«Então a serpente disse à mulher: (…) sereis como Deus» (Génesis 3:4,5).
«Sereis como Deus», não é nenhuma proposta honesta ou promessa bondosa: é a mais pérfida, a mais manhosa, a mais matreira de todas as tentações.
Não, não caiamos nessa arriosca! Não nos bastaria sermos deuses, anjos ou demónios: a nossa grandeza, a nossa riqueza, a experiência extática da vida está no facto de sermos Homens! «O Homem de carne e osso, aquele que nasce, sofre e morre – sobretudo que morre», escrevia D. Miguel de Unamuno.

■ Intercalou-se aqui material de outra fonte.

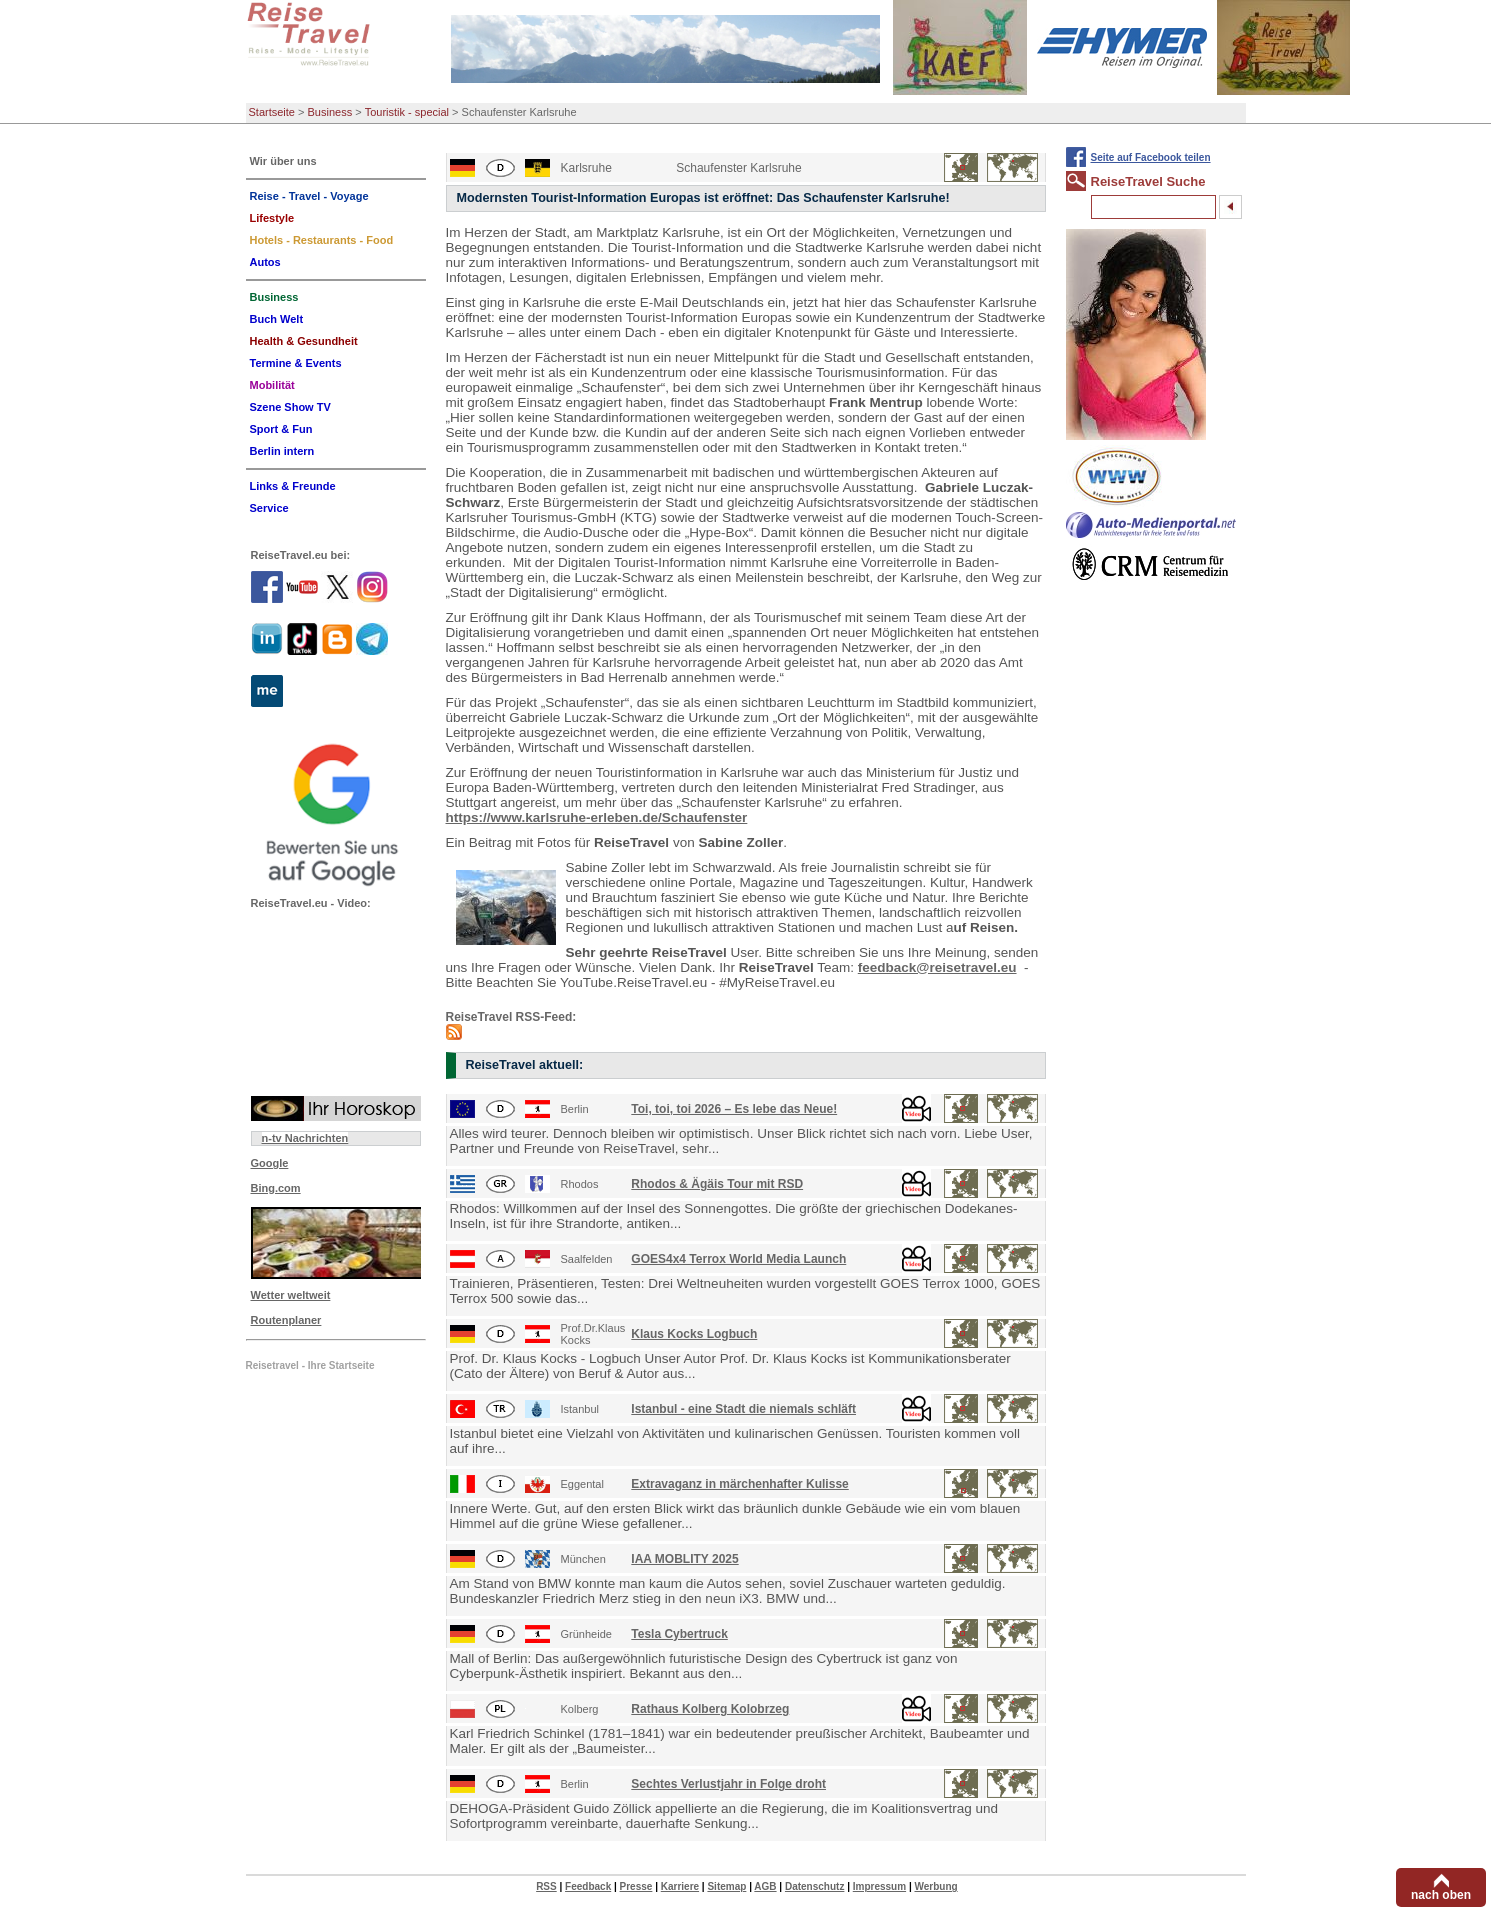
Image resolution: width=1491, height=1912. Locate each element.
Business (330, 112)
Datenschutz (814, 1886)
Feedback (588, 1886)
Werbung (935, 1886)
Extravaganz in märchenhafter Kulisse (739, 1484)
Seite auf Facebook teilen (1151, 157)
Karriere (680, 1886)
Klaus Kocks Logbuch (694, 1334)
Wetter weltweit (291, 1295)
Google (270, 1163)
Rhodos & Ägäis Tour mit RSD (717, 1184)
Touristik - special (407, 112)
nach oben (1441, 1895)
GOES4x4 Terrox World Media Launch (738, 1259)
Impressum (879, 1886)
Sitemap (726, 1886)
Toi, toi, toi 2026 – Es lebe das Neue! (734, 1109)
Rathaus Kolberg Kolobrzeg (710, 1709)
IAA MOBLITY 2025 (684, 1559)
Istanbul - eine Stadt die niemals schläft (743, 1409)
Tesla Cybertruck (679, 1634)
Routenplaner (286, 1320)
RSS (546, 1886)
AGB (765, 1886)
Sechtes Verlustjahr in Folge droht (728, 1784)
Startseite (272, 112)
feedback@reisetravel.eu (937, 967)
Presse (636, 1886)
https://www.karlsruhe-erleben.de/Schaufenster (597, 817)
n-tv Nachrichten (305, 1138)
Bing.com (276, 1188)
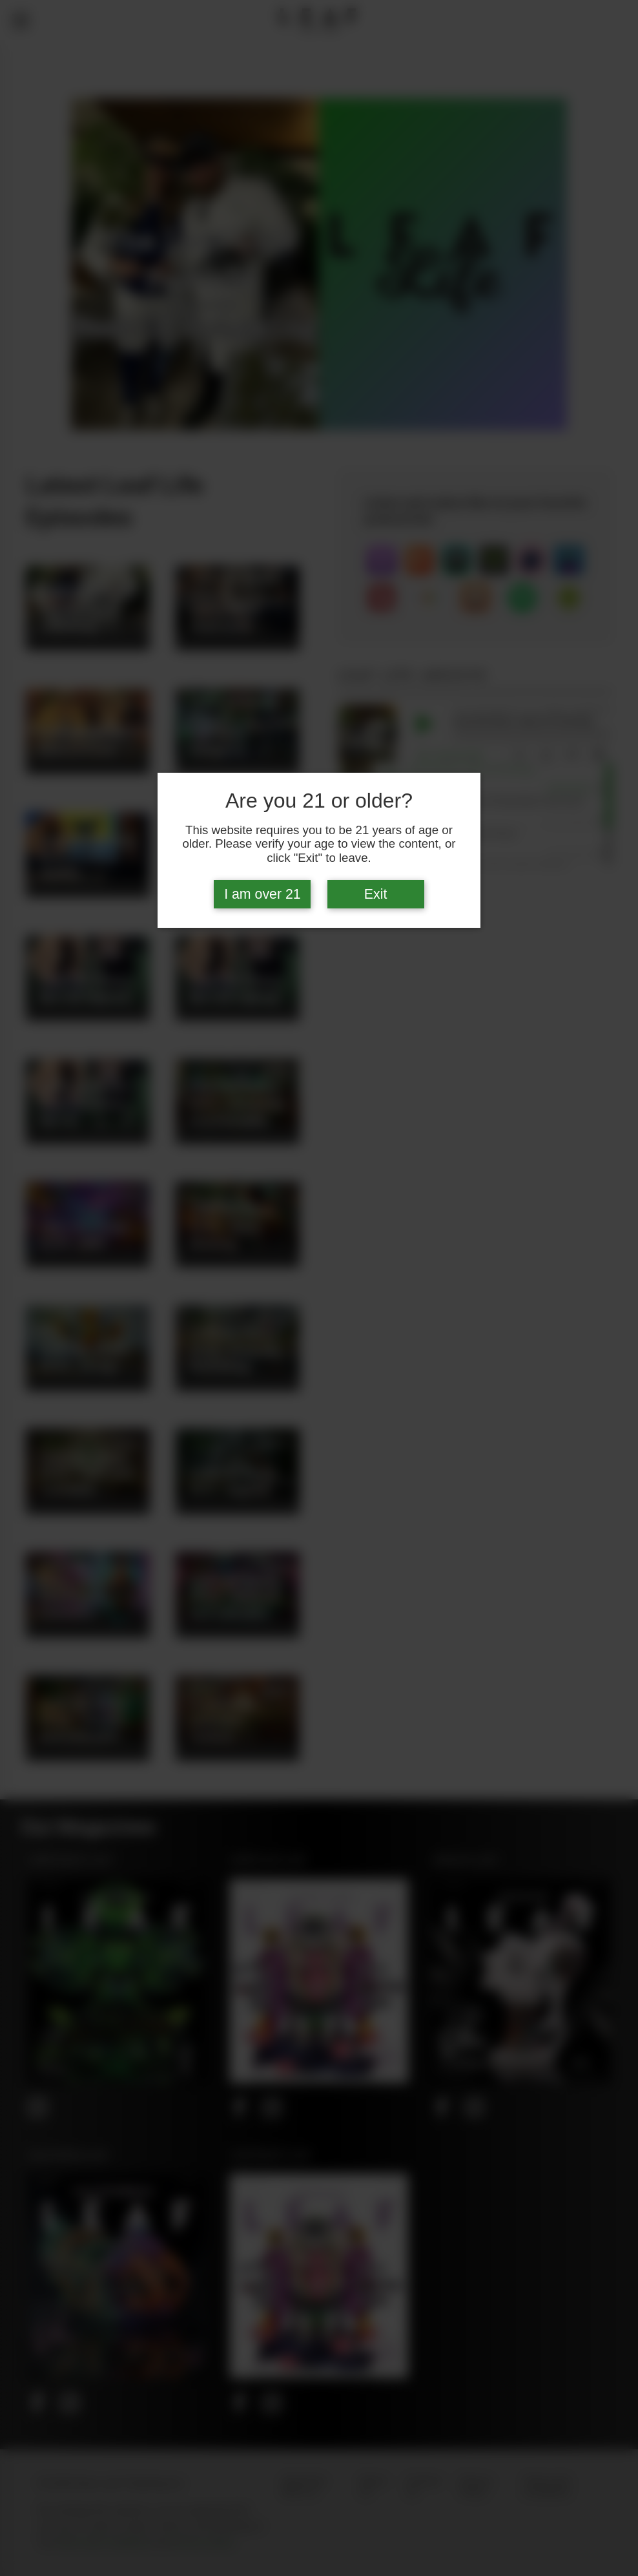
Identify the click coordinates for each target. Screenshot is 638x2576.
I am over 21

Escondida na aparente candura dessa oferta está uma ratoeira fatal:
«Sereis como Deus» é a tentativa da desumanização, da extinção do Homem. Implica anular a especificidade da sua existência, porque ser como Deus implicaria deixar de ser Homem. E isso é que não – tudo menos isso.
«Sereis como Deus» é um convite à fuga, à alienação; é a tentativa de levar o Homem a desistir de viver todos os pesares e prazeres que só o Homem pode experimentar. Significa levá-lo a perder todas as dores e doçuras que a vida de Homem nos traz: chorar e sonhar, errar e reinventar, cair e voar!
«Sereis como Deus» é a tentativa de encerrar o Homem no totalitarismo do único contra a liberdade da diversidade, da celebração da diferença. Melhor do que a mesmice de sermos todos como Deus é o facto de ninguém ser obrigado a ser como ninguém.
«Sereis como Deus» não chega: é melhor ser aquilo em que o próprio Verbo Divino se tornou: Homem!
Luís Melancia
Professor na Lic. de Ciência das Religiões
Caro Luís,
Mais uma vez nos trazes uma reflexão complexa. Já por várias vezes andei pelo trecho que referes e nunca ele me tinha despoletado o que dizes. Nunca o tinha olhado com os olhos com que mo apresentaste hoje.
E esse olhar levou-me ainda a um outro passo bíblico por onde tenho andado: as célebres tentações que sofre Jesus ao ir para o deserto. Ai, qual retoma desse momento inicial de onde Jesus viria buscar o resulotado do fruto do ventre de Eva, também a Jesus seria feita proposta semelhante.
A grande diferença é que Jesus podia já dizer Não! Sim, que é oferecido a Jesus senão... que seja Deus?
Por mais incongruente que nos possa parecer, a Jesus, Deus, o Demónio aferece que ... consiga ser efectivamente Deus. Sim, em termos estritos de poder, nada Jesus poderia desejar que não conseguisse.
O que é oferecido a Jesus, Deus, é que seja Deus à maneira do que seria um Homem a quem fosse possível ser ... Deus.
O que se mudificou, é que Eva nunca fora Deus e com a vertigem desse vislumbre embarcou na aventura. Jesus... sendo Deus... foi, de facto, Deus.
Retomada a natureza do episódio, tudo nas narrativas de Jesus seria diferente, ou não fosse ele a chave teológica da superação desse desejo antigo dos filhos de Eva em serem... Deus.